Осуждение | страница 2
– Я так боюсь первой сессии, – говорит Вика. Я успокаиваю солидно.
Мы гуляем долго после кино, и она не отнимает руки.
Прожекторы зажглись, звенят куранты Адмиралтейства.
Я читаю Блока.
Вика печальна, девочка.
– У тебя не промокли ноги, Вик? Пойдем пить чай.
В гастрономе она тоже пытается платить, «позавчера была стипендия».
Дома я пристраиваю ее сапожки под батареей.
– За благополучную сессию!
Вика пьет храбро. Я показываю стройотрядные фотографии. Пою ей наши песенки под гитару. Музыка, свеча. «Ты гладишь меня, как кошку», – морщит носик. «Кошек гладят те, кому больше некого». Она позволяет целовать себя и смотрит отчаянно.
– Какая ты красивая, Вик… Я знаю тебя давно, только ты не знала этого…
– Правда?
Она гладит мою щеку и в этом прикосновении вдруг на мгновение становится родной, и становится истиной все что я говорю и делаю.
– Милая…
И уже в темноте какое-то время мерцают отрешенно и закрываются ее глаза.
У Люды были не такие глаза.
Сейчас среди толчеи Невского я упираюсь во взгляд этих глаз.
– Сережка… – она смотрит на мое пальто, ботинки. – Что с тобой? – риторически вопрошает с жалостью, но и с отмщением… Так всплывает забытая боль, чтобы уже исчезнуть.
– О, мать, – говорю я. – Вы прекрасно сохранились. И элегантны чертовски.
В угловом кафетерии она берет нам кофе и пару пирожков мне. Я приношу чистый стакан:
– Не угодно? – вынимаю початый портвейн.
– Нет больше водки с апельсиновым соком, – усмехается Галя. – Ты изменяешь себе.
– О нет.
Не могу отказать себе в удовольствии снять шапку. Она боится смотреть на мою лысину.
– Как живешь?..
– Так. А ты: замужем, дети?
Подтверждает.
– Я ж говорил, все будет у тебя хорошо; помнишь? а ты не хотела соглашаться.
Выйдя, закуриваем.
– Дай два рубля, – прошу я. Получаю пятерку.
Она ищет формулу прощания.
– Ну что, все бабы твои были? Вся водка выпита? Выполнена программа? – говорит она своим красивым голосом.
У Люды был совсем не такой голос.
Голос Танин – закрыв глаза на солнце, я забыл о счастье – напоминает:
– Ты сожжешь плечи, Сергей, – и внутренняя улыбка постоянна в ее лице и голосе.

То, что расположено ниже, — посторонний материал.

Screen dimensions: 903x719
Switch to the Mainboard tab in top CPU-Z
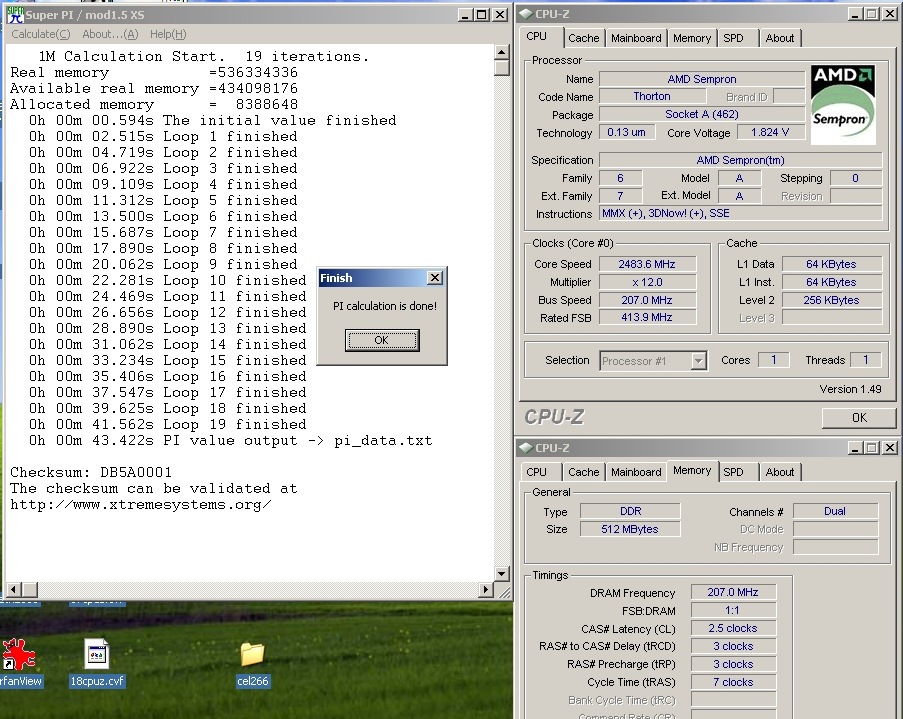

Уже июнь, и трава у залива высокая. Кузнечики нажаривают в ней, а позади шуршит о песок вода. Песчинки в сгибах истории и муравей на странице; мы дремлем, касаясь плечами. Таня покрывает мне спину своим платком; ее кожа нагрета и блестит. Рассеянное в воздухе светлое золото июня отполировало ее.
– А я загораю лучше чем ты, – и целует.
Тени отмечают время. Мы купаемся напоследок. Она не умеет плавать, но здесь мелко и дно чистое.